Der Prinz trägt goldene Schuhe, einen Bayern-München-Trainingsanzug und eine US-Flugzeugträger-Mütze. Er hat kleine Wunden am Ohr und an der Hand. Von der Gartenarbeit oben an der Villa in Bel Air, die 1957 gebaut wurde, sagt er. Die Villa, in der er seit 1982 mit Zsa Zsa Gabor lebte, die Ende vergangenen Jahres 99-jährig starb.

Nun ist die Frau, die so etwas wie die erste Hilton-Kardashian-Jenner war, nicht mehr da und das Leben von Frédéric von Anhalt, geboren als Hans Lichtenberg, ist mit seinen 73 Jahren trister geworden. Noch trister, obwohl seine Frau seit einem Unfall im Jahr 2002 Vollzeitpflege bedurfte. Der Prinz musste sie seitdem nachts regelmäßig umdrehen.

Er ist ein Phänomen. Auf den ersten Blick scheint er wie ein dumpfer Aufschneider. Ein teils unangenehmer Sprücheklopfer. Der sagt, wenn Gäste kommen, „aaah, die reichen Leute!“ Aber wer ihn ein bisschen näher kennenlernt, merkt, da steckt mehr dahinter.

Von Anhalt ist in den Kinokomplex nahe des Flughafens von Los Angeles gekommen, weil sein Lebensfilm „Prinz Hollywood“ beim Silicon Beach Film Festival gezeigt wird.
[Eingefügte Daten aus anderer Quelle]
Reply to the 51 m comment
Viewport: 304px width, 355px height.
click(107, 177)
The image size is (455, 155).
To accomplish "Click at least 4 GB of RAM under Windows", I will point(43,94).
Der Film, 2016 das erste Mal in Deutschland ausgestrahlt, wurde vom Öffentlich-Rechtlichen über mehrere Jahre gedreht. Jetzt also Hollywood.
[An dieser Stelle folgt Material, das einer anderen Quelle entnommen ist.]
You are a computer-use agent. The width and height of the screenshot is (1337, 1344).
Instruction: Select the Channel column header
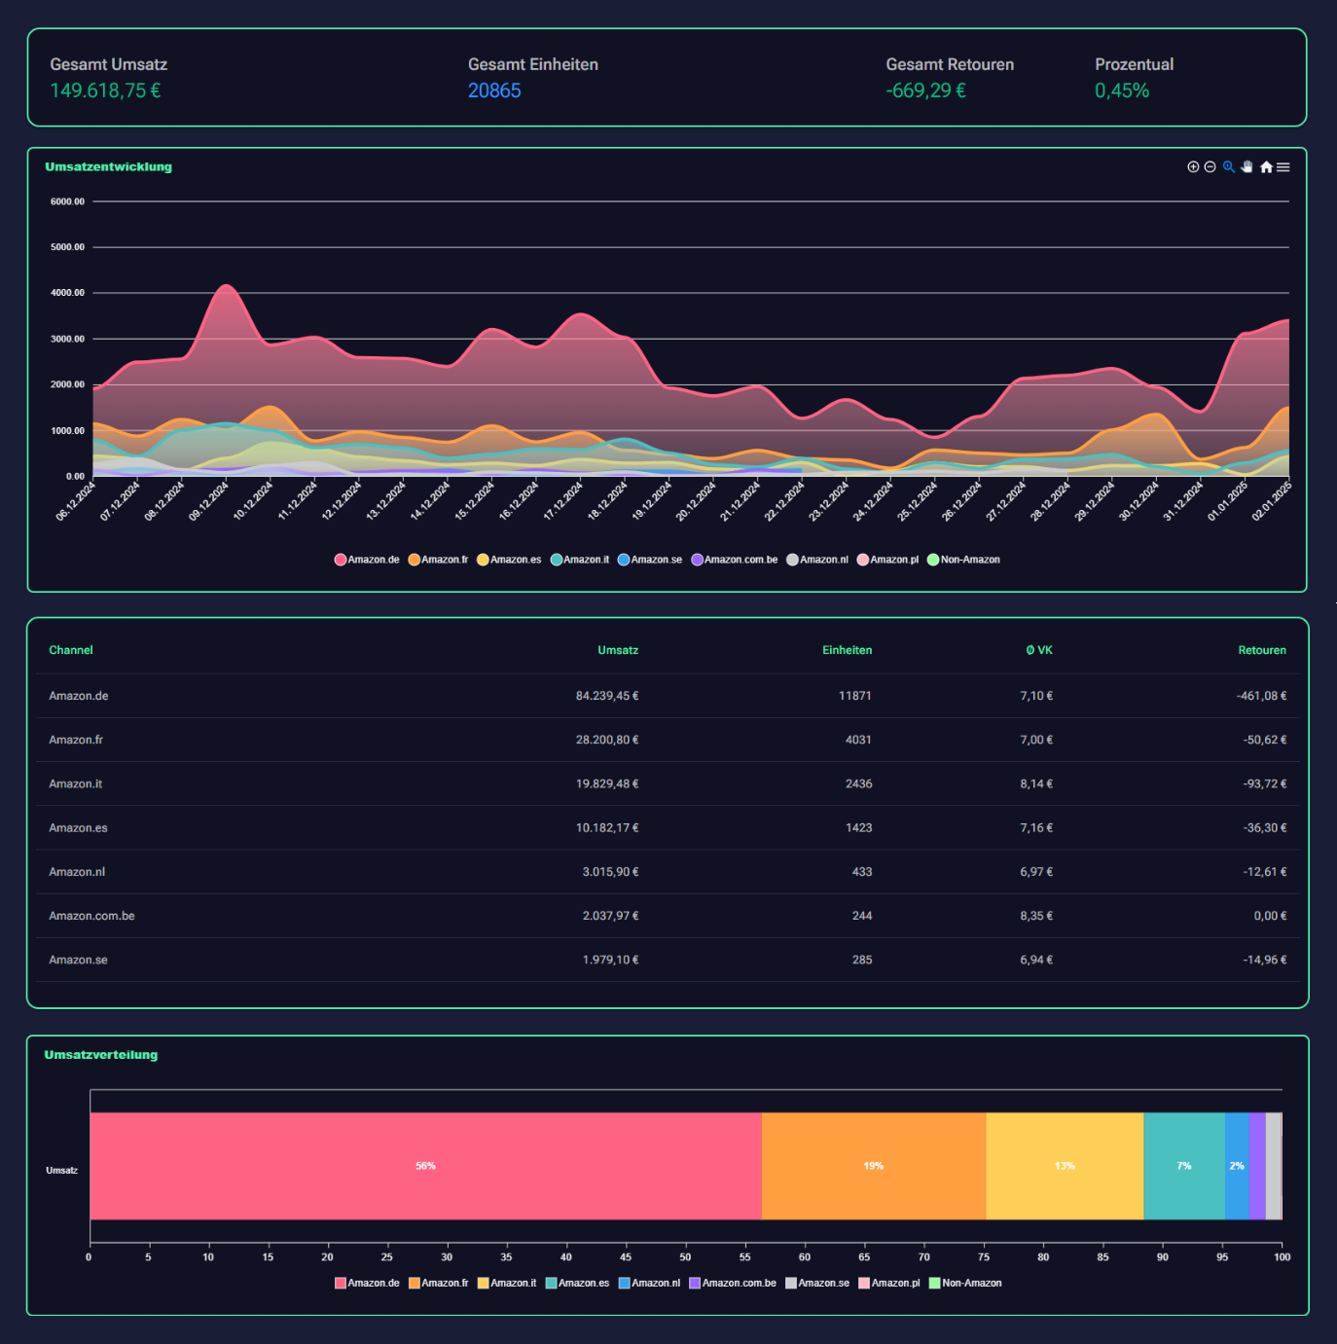(71, 649)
Das Festival ist neu wie der Begriff „Silicon Beach“. Er bezeichnet das Areal am Strand von Venice, wo neureiche Internetfirmen wie Snapchat und Netflix gerade im großen Stil Immobilien aufkaufen und eine Art Silicon Valley an der Küste von Los Angeles bauen. Zum Leidwesen der dortigen Händler, die umgeben von Obdachlosen Touristen-Nippes und Ein-Dollar-Cokes verkaufen. „Diese Arschlöcher kaufen hier alles auf“, sagte mir ein aus der Altstadt von Jerusalem stammender Araber, der an der Strandpromenade einen Schmuckladen hat.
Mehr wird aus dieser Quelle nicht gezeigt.